Dans ses conclusions déposées au greffe par RPVA le 23 décembre 2024, M. [N] s’oppose aux demandes de la société Editions Messignac et demande au délégué du premier président de condamner cette dernière à lui rembourser la somme de 128,74 € au titre de ses dépens et à lui payer la somme de 1 800 € au titre de l’article 700 du Code de procédure civile.
Il soutient l’absence de moyens sérieux de réformation concernant uniquement les sommes allouées par le conseil de prud’hommes au titre de la rémunération variable pour l’année 2022 et les congés payés afférents, qui sont seules discutées en appel, car la société Edtions Messignac avait reconnu par aveu judiciaire sa créance à ce titre à hauteur des condamnations prononcées, aveu suivi d’un versement de 12 659,60 € le 5 mars 2024. Il indique n’avoir pas l’intention de mettre à exécution la décision prud’homale sur le montant d’ores et déjà couvert par son employeur.
Il estime que l’erreur du conseil de prud’hommes qui n’a pas déduit le montant versé est sans conséquence sur l’exécution.
Il conteste l’existence de conséquences manifestement excessives au regard de l’insuffisance des pièces produites par la société Editions Messignac en relevant que l’attestation dressée par son expert-comptable utilise le conditionnel et est insuffisant à prouver la réalité de ses prétendues difficultés.

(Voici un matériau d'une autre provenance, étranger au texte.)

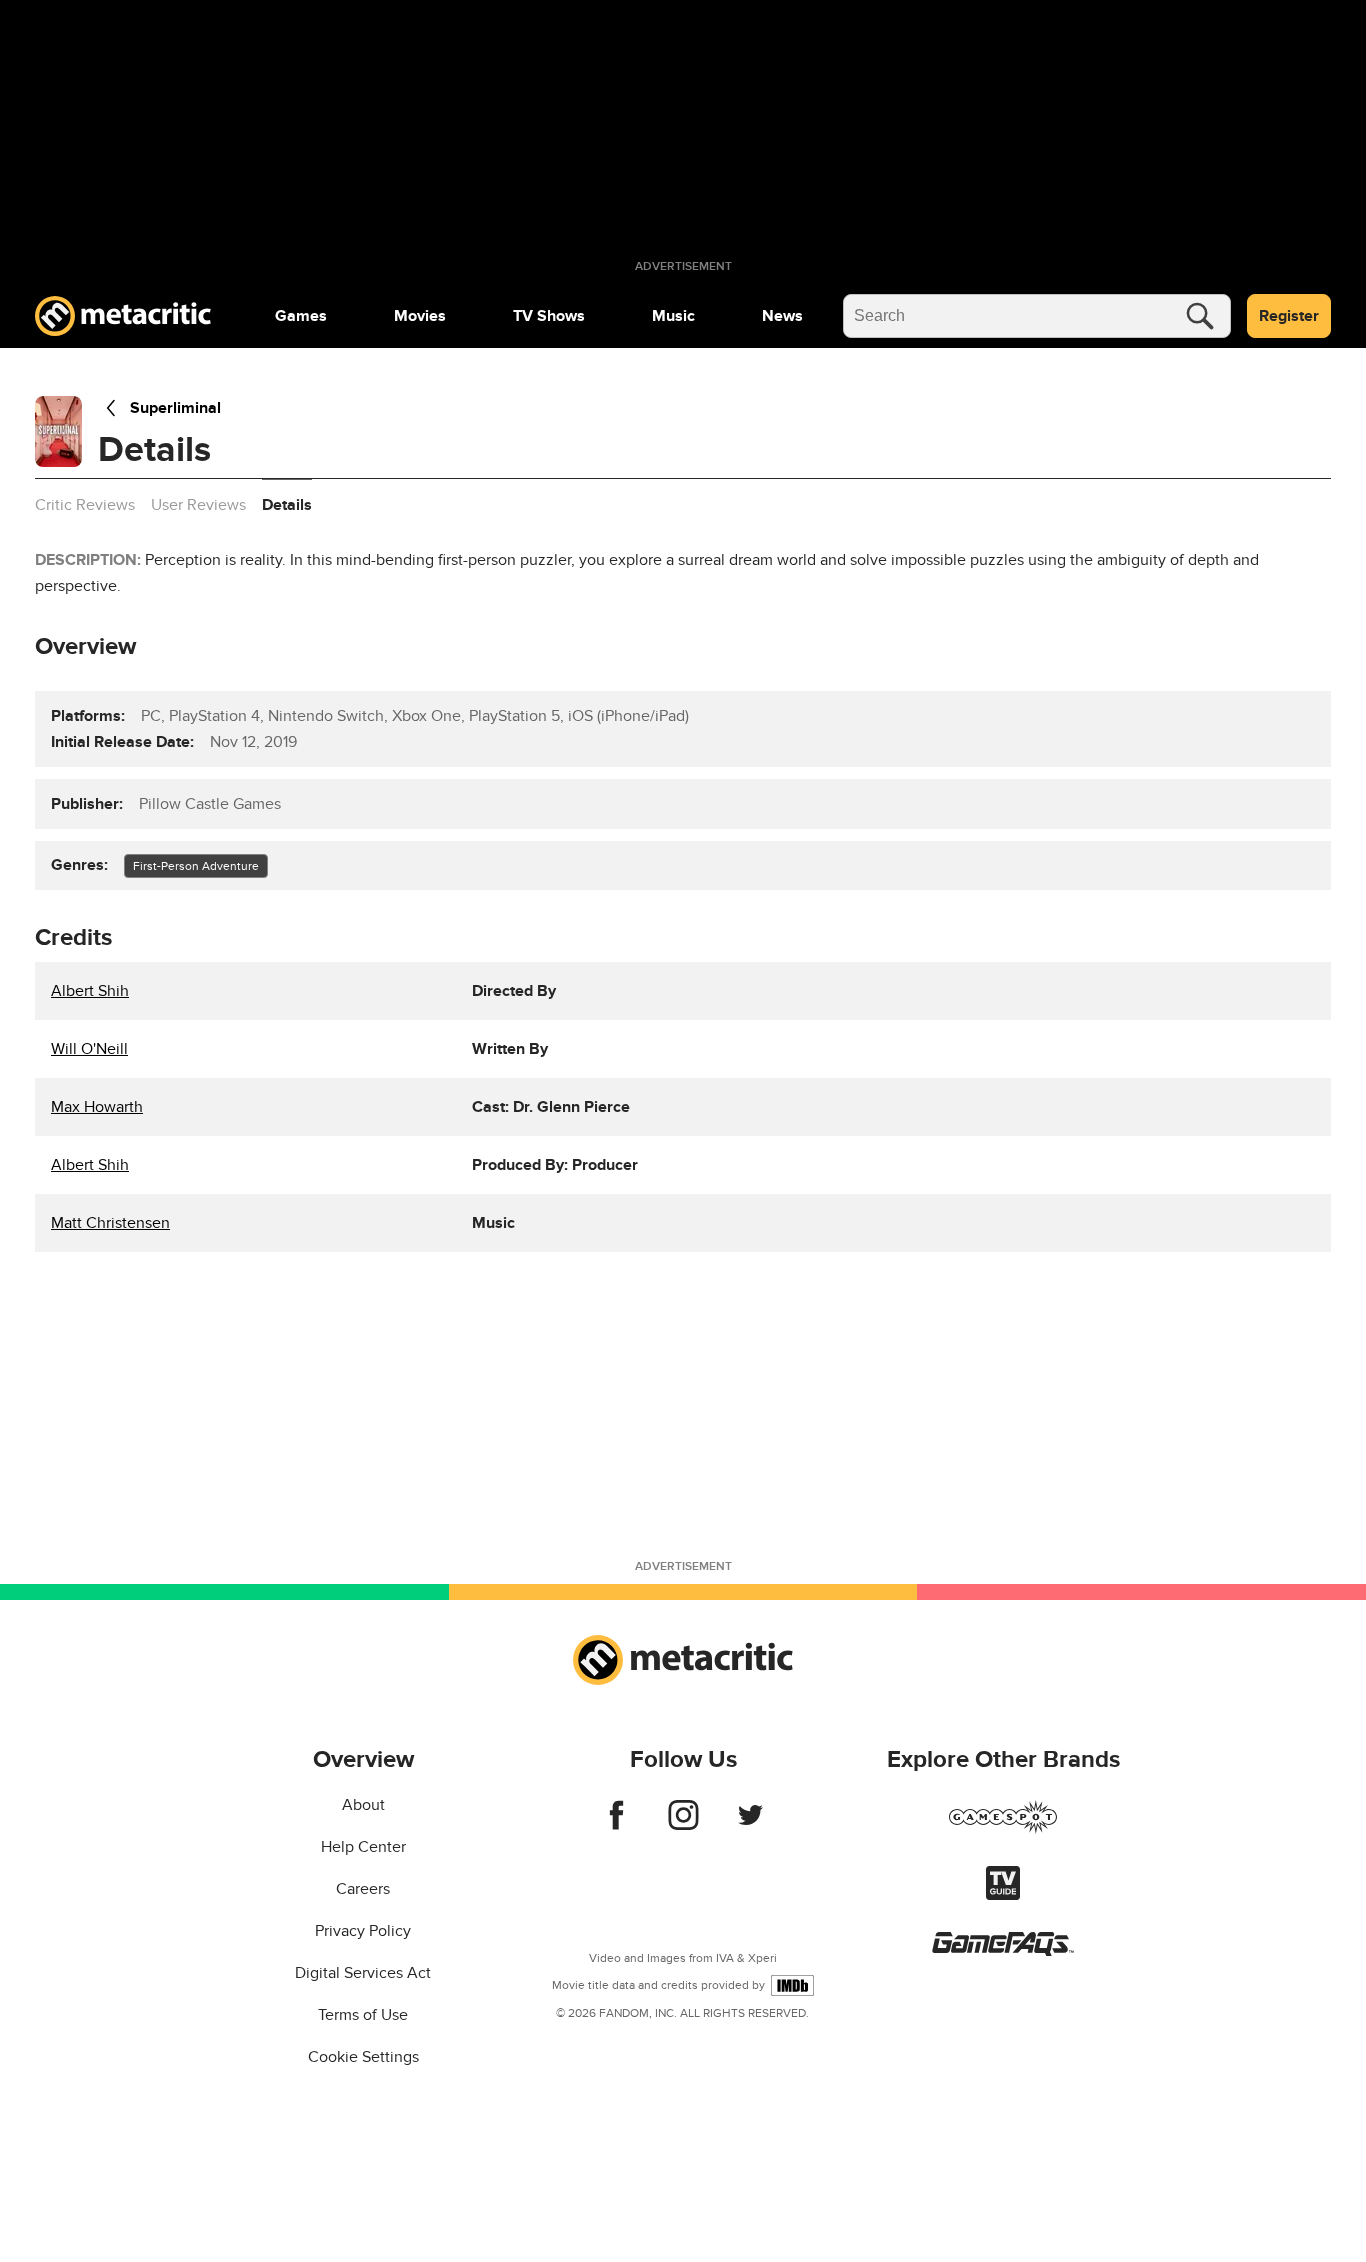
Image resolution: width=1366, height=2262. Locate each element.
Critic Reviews (85, 505)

Elle réclame le paiement par la société Editions Messignac du montant des frais retenus par le commissaire de justice soit la somme de 128,74 €.
Dans ses dernières conclusions déposées au greffe par RPVA le 3 janvier 2024, la société Editions Messignac maintient les demandes contenues dans son assignation et sollicite le rejet de celles présentées par M. [N].
Le délégué du premier président a relevé d’office la question de son absence de pouvoir juridictionnel pour statuer sur les dépens de première instance ou sur l’affectation à l’une ou l’autre des parties des frais inhérents à l’exécution forcée de la décision de première instance.
Pour satisfaire aux dispositions de l’article 455 du Code de procédure civile, il est expressément renvoyé, pour plus de précisions sur les faits, prétentions et arguments des parties, à la décision déférée, aux conclusions régulièrement déposées et ci-dessus visées, comme pour l’exposé des moyens à l’énoncé qui en sera fait ci-dessous dans les motifs.
PAR CES MOTIFS
Nous, Pierre Bardoux, délégué du premier président, statuant publiquement, en référé, par ordonnance contradictoire,
Vu la déclaration d’appel du 8 août 2024,
Rejetons la demande d’arrêt de l’exécution provisoire présentée par la S.A.S. Editions Messignac,
Déclarons M. [J] [N] irrecevable en sa demande en paiement de la somme de 128,74 €,
Condamnons la S.A.S. Editions Messignac aux dépens de ce référé et à verser à M. [J] [N] une indemnité de 800 € au titre de l’article 700 du Code de procédure civile.